• Exercise requirements:
A - According to the blog post, what problem did the doctor find with the wife's vision?
B - Write out the blog post word for word from "After such a" to "our own lives.".

*** Page extract ***

What About the Boy?

A Father's Pledge to His Disabled Son

by Stephen Gallup

Archive for October 2013

 
 

What’s Missing?

missing toolsThis morning, while cooling my heels in the waiting area of a medical clinic, I happened to find an article by Atul Gawande that appeared in an old issue of the New Yorker. If you’ve read WATB, you may remember that I quote him in the final pages. He’s a surgeon who appears to have an enlightened view* of how health care ought to be delivered.

This article mentions a patient with terrible migraines—”She took her medicine, but it wasn’t working. When the headaches got bad, she’d go to the emergency room or to urgent care. The doctors would do CT and MRI scans, satisfy themselves that she didn’t have a brain tumor or an aneurysm, give her a narcotic injection to stop the headache temporarily, maybe renew her imipramine prescription, and send her home, only to have her return a couple of weeks later … She wasn’t getting what she needed.”)

Sometimes when we seek medical help, we get exactly what we hoped for. That was the case today. My wife was experiencing problems with her vision, and the doctor not only knew what was going on (she had a torn retina) but was prepared to address it right there on the spot. She wouldn’t say that she’s all better now, but we’re glad she got the intervention.

After such a visit I tend to feel a sense of gratitude that may be out of proportion to the help rendered. There’ve been times when the warmth of my feelings toward a helpful physician has gone right off the charts.

That’s partly because there have been other times when our experience has more closely resembled the story of the woman with migraines. WATB recounts the misadventure of repeatedly seeking professional help for a child who obviously needed help very badly, and being told repeatedly to stop worrying so much and just get on with our own lives.

*** End of Page extract ***
*** Dataset entries ***

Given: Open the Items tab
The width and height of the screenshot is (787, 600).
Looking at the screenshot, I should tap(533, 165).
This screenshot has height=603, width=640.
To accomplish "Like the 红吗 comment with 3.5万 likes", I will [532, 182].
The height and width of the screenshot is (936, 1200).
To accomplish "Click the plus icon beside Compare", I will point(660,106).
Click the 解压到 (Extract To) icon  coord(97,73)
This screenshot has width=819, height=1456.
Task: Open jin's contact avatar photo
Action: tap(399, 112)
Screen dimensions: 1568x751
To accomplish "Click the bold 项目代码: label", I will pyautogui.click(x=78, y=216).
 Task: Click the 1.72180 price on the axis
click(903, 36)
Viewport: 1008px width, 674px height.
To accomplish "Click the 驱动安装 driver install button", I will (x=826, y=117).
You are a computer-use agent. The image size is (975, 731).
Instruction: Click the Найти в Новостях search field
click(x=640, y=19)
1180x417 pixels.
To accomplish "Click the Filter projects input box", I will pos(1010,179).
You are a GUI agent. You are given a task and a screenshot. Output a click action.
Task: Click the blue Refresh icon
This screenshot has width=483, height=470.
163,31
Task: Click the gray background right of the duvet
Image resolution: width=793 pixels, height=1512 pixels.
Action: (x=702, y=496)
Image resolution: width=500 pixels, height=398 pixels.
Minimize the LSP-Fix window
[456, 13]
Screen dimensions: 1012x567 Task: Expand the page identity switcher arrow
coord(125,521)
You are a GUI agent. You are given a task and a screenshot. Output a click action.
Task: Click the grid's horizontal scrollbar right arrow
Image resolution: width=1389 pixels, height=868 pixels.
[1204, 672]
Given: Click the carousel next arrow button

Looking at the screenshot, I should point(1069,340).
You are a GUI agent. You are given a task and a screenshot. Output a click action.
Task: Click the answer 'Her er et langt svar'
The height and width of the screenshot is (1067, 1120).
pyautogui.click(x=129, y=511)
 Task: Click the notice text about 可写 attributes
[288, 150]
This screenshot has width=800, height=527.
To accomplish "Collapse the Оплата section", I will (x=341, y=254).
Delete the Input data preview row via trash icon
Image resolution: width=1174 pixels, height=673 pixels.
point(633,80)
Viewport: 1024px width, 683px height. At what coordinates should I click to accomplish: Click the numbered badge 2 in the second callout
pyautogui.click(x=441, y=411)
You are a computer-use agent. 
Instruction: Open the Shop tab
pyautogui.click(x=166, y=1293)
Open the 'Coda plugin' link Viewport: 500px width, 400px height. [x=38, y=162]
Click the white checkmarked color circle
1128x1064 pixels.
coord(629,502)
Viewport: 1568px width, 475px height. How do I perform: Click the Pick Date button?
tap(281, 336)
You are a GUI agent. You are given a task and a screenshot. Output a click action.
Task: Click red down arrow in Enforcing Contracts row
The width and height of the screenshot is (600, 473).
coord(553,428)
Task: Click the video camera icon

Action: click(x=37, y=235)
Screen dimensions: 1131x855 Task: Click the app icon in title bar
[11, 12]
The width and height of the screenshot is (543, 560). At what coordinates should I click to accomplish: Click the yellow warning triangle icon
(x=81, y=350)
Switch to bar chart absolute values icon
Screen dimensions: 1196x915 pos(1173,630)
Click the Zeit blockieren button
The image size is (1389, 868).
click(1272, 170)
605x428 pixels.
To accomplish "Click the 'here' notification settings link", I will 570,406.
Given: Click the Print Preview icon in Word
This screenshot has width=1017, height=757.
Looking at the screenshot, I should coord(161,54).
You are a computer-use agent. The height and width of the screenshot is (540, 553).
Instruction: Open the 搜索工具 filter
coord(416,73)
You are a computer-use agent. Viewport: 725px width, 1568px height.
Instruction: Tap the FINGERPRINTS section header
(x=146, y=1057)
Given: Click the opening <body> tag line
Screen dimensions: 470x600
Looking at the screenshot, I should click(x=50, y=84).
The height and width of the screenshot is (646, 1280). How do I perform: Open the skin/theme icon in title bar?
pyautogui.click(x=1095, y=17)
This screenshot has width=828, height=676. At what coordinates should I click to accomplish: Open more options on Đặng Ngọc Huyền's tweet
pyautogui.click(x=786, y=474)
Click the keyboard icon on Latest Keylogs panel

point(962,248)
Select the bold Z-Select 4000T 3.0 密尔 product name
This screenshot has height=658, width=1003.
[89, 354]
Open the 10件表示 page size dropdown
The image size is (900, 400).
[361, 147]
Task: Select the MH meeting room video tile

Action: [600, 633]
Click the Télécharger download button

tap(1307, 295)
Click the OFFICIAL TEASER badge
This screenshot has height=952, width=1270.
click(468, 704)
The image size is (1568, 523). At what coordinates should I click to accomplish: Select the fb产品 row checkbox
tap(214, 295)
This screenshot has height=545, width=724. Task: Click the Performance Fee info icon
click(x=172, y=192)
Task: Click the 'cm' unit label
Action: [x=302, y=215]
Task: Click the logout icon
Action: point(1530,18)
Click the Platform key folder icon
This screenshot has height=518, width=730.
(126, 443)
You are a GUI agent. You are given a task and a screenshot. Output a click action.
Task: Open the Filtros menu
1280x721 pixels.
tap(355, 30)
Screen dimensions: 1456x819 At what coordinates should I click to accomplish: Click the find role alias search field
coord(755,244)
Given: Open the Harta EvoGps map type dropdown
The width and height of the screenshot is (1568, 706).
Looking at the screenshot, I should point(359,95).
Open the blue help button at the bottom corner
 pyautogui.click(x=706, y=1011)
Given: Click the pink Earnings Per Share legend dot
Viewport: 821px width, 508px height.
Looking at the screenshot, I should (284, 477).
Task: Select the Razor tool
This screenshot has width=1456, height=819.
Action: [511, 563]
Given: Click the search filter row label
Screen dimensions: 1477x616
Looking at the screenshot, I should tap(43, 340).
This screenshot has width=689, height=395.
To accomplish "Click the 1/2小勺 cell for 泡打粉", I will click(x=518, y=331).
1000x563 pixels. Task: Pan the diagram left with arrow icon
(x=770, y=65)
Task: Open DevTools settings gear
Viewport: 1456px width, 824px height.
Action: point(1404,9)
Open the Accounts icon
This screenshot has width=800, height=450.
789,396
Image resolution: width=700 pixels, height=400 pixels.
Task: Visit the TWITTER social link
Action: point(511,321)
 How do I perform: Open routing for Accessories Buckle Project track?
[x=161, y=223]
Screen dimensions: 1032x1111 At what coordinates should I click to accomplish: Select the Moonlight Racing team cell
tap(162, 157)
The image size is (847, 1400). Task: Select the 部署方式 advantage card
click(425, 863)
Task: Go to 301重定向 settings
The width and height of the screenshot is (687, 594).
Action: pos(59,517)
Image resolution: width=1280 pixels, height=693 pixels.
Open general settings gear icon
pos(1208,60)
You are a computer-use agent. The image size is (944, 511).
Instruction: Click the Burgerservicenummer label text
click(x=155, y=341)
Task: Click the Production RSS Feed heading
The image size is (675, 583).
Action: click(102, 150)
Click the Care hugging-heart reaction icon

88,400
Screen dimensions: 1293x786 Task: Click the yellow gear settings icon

*** End of Dataset entries ***

• Solutions below:
A - She had a torn retina.

B -
After such a visit I tend to feel a sense of gratitude that may be out of proportion to the help rendered. There’ve been times when the warmth of my feelings toward a helpful physician has gone right off the charts.

That’s partly because there have been other times when our experience has more closely resembled the story of the woman with migraines. WATB recounts the misadventure of repeatedly seeking professional help for a child who obviously needed help very badly, and being told repeatedly to stop worrying so much and just get on with our own lives.